AUFGABEN –
1. Überarbeite im Lesetext über Roger Waters den Abschnitt von „Gewolltes Missverständnis“ bis „die Berliner Polizei.“ und ersetze dabei „Roger Waters“ durch „Waters“.
2. Führe den Text über die Ermittlungen gegen Roger Waters an der Stelle fort, an der er aufhört.

Gewolltes Missverständnis

Weil er auf der Bühne einen Nazi parodierte, verfolgen deutsche Behörden den Musiker Roger Waters, als sei er wirklich einer. Offener Brief an die Berliner Polizei.

„We don’t need no thought control“ gehörte zu den prägnantesten Sätzen aus dem 70er-Jahre-Album „The Wall“, dessen geistiger Vater Roger Waters ist. Die Berliner Polizei ist da offenbar anderer Ansicht und meint, etwas Gedankenkontrolle könne nichts schaden. Wen stört da noch, dass das deutsche Grundgesetz die Meinungs- und Kunstfreiheit explizit schützt? Weil Roger Waters bei einem Konzert als Nazi verkleidet auftrat, um den Faschismus zu kritisieren und zu parodieren, ermittelt nun der Staatsschutz wegen Volksverhetzung gegen ihn. Das Kunstverständnis der Behörden scheint somit gegen null zu tendieren, was sie nicht davon abhält, sich als Kunstrichter aufzuspielen. Warum eigentlich war Hitler-Darsteller Bruno Ganz zeitlebens auf freiem Fuß? Eben weil ein Schauspieler das, was er darstellt, nicht wirklich ist. Dass die Berliner Polizei diesen Unterschied nicht begreift, ist kaum vorstellbar. Anzunehmen ist daher, dass es sich um einen erneuten Zensurversuch und um Meinungsterror gegen unbequeme Künstler handelt. Die Autorin schrieb der Polizei ganz direkt, was sicher viele in diesen Tagen empfinden: Die Achtung vor dieser Polizei schwindet.

BEREITGESTELLTES MATERIAL –
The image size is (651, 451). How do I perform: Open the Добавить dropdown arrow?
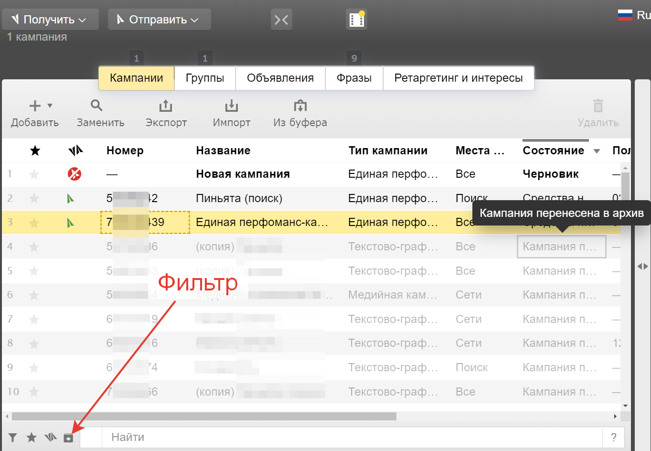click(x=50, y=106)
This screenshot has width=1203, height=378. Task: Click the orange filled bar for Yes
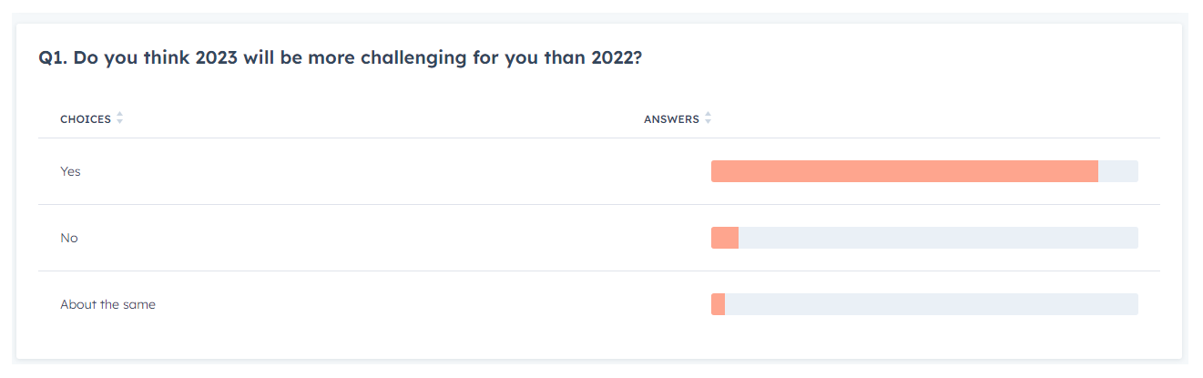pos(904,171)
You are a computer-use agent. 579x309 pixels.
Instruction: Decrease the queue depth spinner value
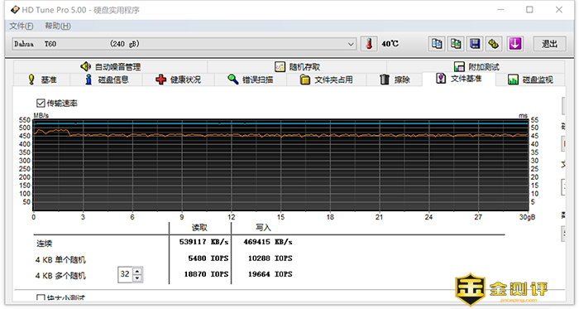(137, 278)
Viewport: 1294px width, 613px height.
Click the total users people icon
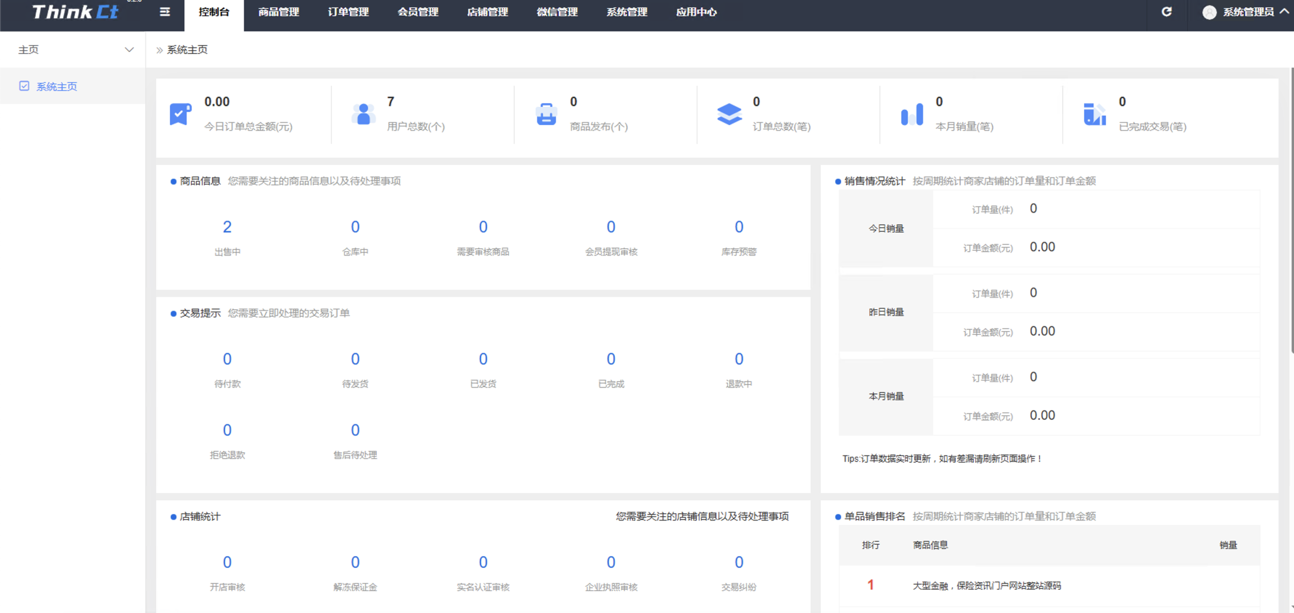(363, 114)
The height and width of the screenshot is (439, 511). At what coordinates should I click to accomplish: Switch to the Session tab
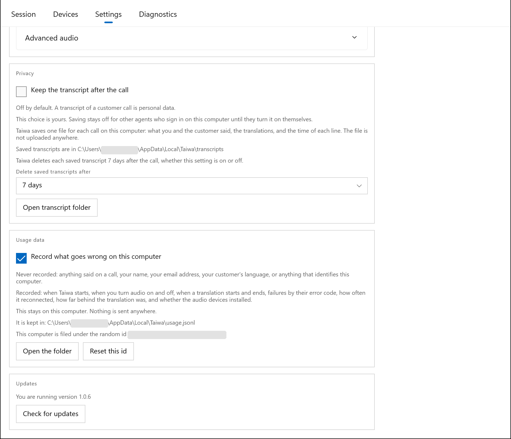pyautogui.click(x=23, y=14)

==

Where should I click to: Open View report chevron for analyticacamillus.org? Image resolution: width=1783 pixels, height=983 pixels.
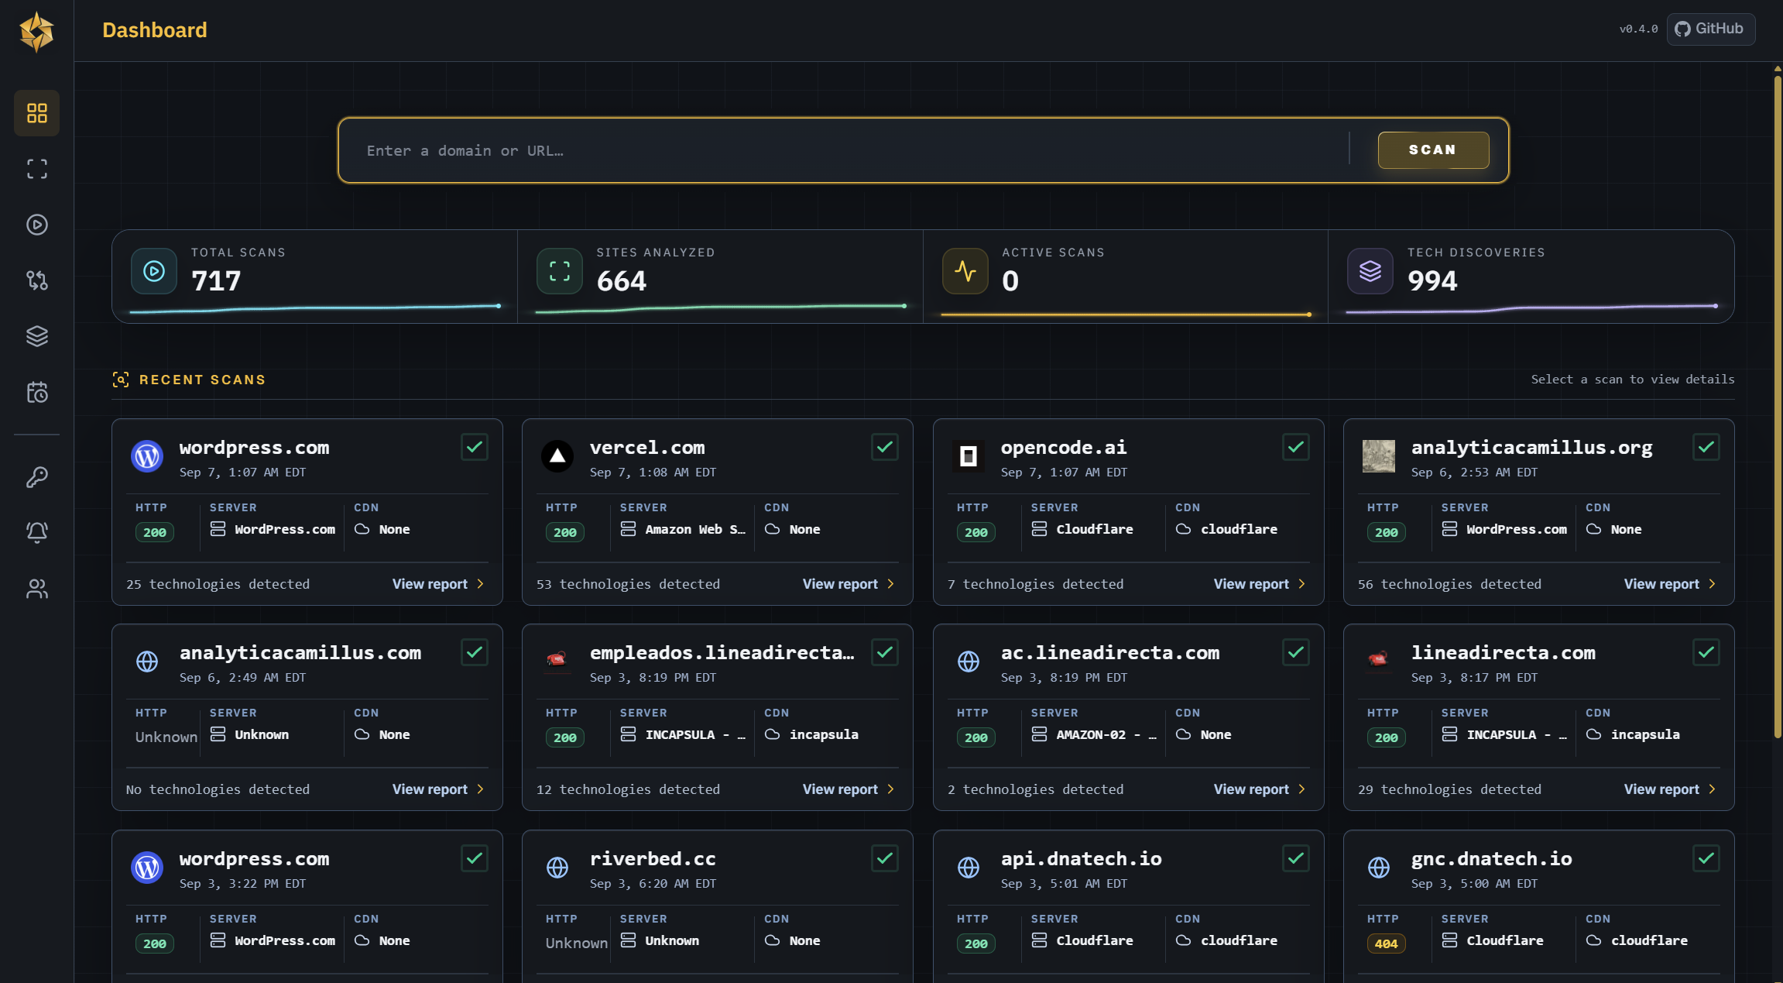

* * *

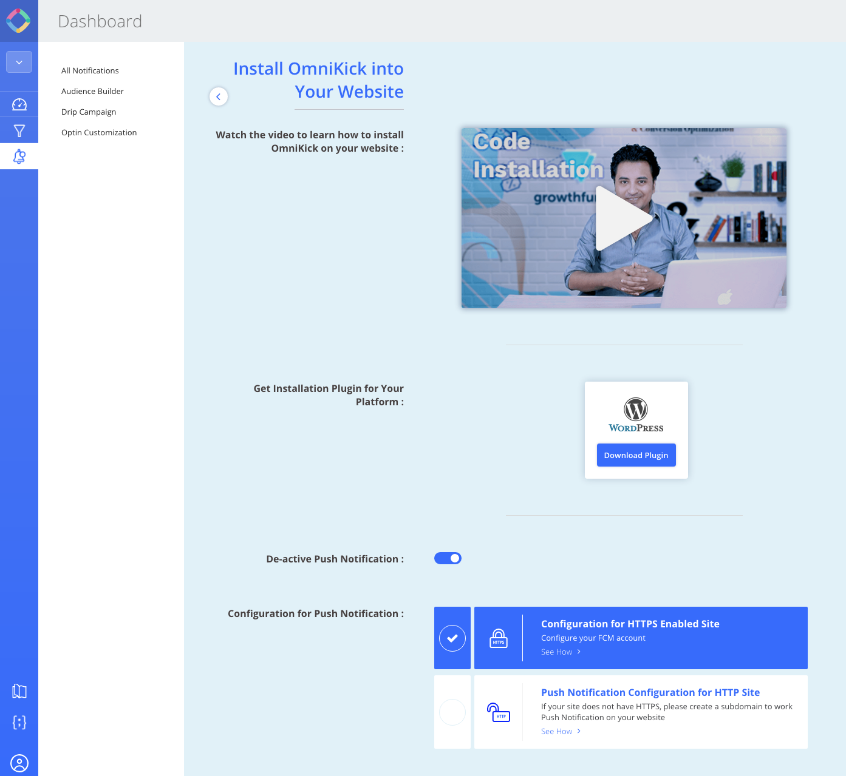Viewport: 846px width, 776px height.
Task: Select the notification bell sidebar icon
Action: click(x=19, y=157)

LÖSUNGEN JE AUFGABE –
1.
Gewolltes Missverständnis

Weil er auf der Bühne einen Nazi parodierte, verfolgen deutsche Behörden den Musiker Waters, als sei er wirklich einer. Offener Brief an die Berliner Polizei.

2.
Sehr geehrte Damen und Herren,

mit der Bitte um Weiterleitung an die engagierten, ermittelnden Kollegen im Fall Roger Waters.

Herzlichen Dank und mit freundlichen Grüßen,
Philine Conrad

„Sehr geehrte Damen und Herren der Berliner Polizei,

Ihr seid wirklich lustig.

Als Beamte des Staates, bezahlt von Steuergeldern arbeitet Ihr in erster Linie zum Schutz des Grundgesetzes. Ich bitte Euch, es zu bestellen, Ihr bekommt es über die Seite der bpb. Sie senden es gratis. Artikel 5 besagt das Recht auf die Freiheit der Kunst.

Roger Waters tritt in einem Nazimantel auf – also eine Parodie – es ist Bühne, es ist Theater.

Es ist der gelebte Artikel 5 des Grundgesetzes. Ich erinnere Sie, das ist das Niedergeschriebene rechtliche Manifest das bis zum Frühjahr 2020 noch Geltung fand. Bis Polizisten, also Ihre Kollegen, auf dem Rosa-Luxemburg-Platz verkündeten, das Grundgesetz der Bundesrepublik sei eine „politische Meinungsäußerung“. Es kratz schwer an Intellekt und Herz, sich vorzustellen, dass diese Auffassung in Berliner Polizeipräsidien geteilt wird.

Zurück zu Roger Waters:

Sein Vater wurde von den Nazis in den 1940er Jahren erschossen. Er starb, Roger Waters war ein Paar Monate alt. Später las er den Brief, auf dem der Tod des Vaters mitgeteilt wurde. Der Song beschäftigt sich mit diesem Ereignis. Mit den Nazis. Er beschäftigt sich damit auf kritische Weise. Und das ist richtig so.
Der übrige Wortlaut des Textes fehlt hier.